### About this task
Among the lines below, take the one holding "The width and", the one holding "Share via the WhatsApp icon", and all lines between them. Set them down exactly.

### Records for processing
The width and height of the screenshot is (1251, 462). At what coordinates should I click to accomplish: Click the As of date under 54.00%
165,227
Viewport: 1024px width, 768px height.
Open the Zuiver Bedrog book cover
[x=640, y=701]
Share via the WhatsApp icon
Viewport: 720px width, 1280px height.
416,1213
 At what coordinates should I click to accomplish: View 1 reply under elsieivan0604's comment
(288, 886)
---
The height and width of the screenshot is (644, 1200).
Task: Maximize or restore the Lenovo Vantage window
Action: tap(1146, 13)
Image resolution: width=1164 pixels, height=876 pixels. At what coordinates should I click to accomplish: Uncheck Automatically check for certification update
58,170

### Result for this exercise
The width and height of the screenshot is (1251, 462). At what coordinates should I click to accomplish: Click the As of date under 54.00%
165,227
Viewport: 1024px width, 768px height.
Open the Zuiver Bedrog book cover
[x=640, y=701]
Share via the WhatsApp icon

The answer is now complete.